3. Participatory monitoring: Key elements and experiences 

What do you think are key elements of successful participatory monitoring? 

  • Human rights-based approach (integration of norms, standards and principles of international human rights treaties and instruments in national laws, policies and programs)
  • Centred on knowledge and participation of fisher peoples and their organisations
  • Respect for freedom of expression and the right to autonomy of fisher peoples and their organizations, and protection against repercussions in cases where fisher people speak truth to power. This is of utmost importance in a serious of countries where authoritarianism is becoming increasingly pronounced. 
  • Ensure accountability 
  • Transparency 
  • Applied and contextualized to the national, regional, and international levels
  • Need relevant and appropriate indicators that are constructed by SSF communities and supporting organisations
  • Strengthening of the capacity of SSF to claim their rights, and to plan actions in line with their priorities and needs.

What are your experiences with participatory monitoring?  

Through a series of national and regional level workshops on the use of the SSF Guidelines, we have learned some few lessons:

  1. Small-scale fishing communities have profound knowledge and understanding of local and national level context relating to the objectives and principles of the SSF Guidelines
  2. small-scale fishing communities are knowledgeable well positioned to articulate views on the scale and extend of the implementation of the SSF guidelines. In numerous countries where national and regional workshops have taken place, it is clear that governments are lacking behind on all 5 above-highlighted principles. 
  3. loss of tenure rights is a serious threat all over the world: expropriation do provide space for aquaculture and tourism (Honduras), clearing of forests for large-scale agriculture or construction of dams (Brazil), privatisation of fisheries (South Africa), construction of artificial islands (Indonesia) are some of the evidence gathered at national level workshops on SSF guidelines. 

Any monitoring framework should take into account the realities experienced by the SSF communities and their organisations. 

Who should be the key actors involved in or responsible for the design and implementation of a monitoring system for the SSF Guidelines?  

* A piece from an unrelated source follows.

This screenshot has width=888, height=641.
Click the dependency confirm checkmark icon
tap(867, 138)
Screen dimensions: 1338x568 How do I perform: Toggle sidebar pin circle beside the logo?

Key actors will differ depending on the levels: 


Advisory Group (AG) of SSF-GSF plays an essential role in enhancing the monitoring of the implementation of the SSF Guidelines and ensure that this is in line with the human rights-based approach of the SSF Guidelines. The GSF should guide monitoring by developing a consistent monitoring framework that is in line with the core principles of the SSF Guidelines, as well as indicators. These may be adapted at the national level, according to the specific context. 

National and local: 

As monitoring must be a tool to protect the rights of the SSF communities, SSF communities, Indigenous Peoples (and their traditional authorities), and their organisations must be the key actors in designing and monitoring the implementation of SSF Guidelines. As said before, state authorities are required to implement the SSF Guidelines based on their human rights obligations. Consequently, they need to ensure proper monitoring of advances and the human rights situation of small-scale fishers.

There needs to be a clear linkage between the national and international level. For example, the national level monitoring exercises conducted by SSF communities and their organisations, as well as monitoring efforts conducted by states, should contribute to and inform a global/international monitoring process. This means that a clear mechanism needs to be in place that ensures and promotes social movements’ and CSOs' participation in monitoring, for example, by producing  monitoring reports that can feed into the global monitoring process of the implementation of the SSF Guidelines.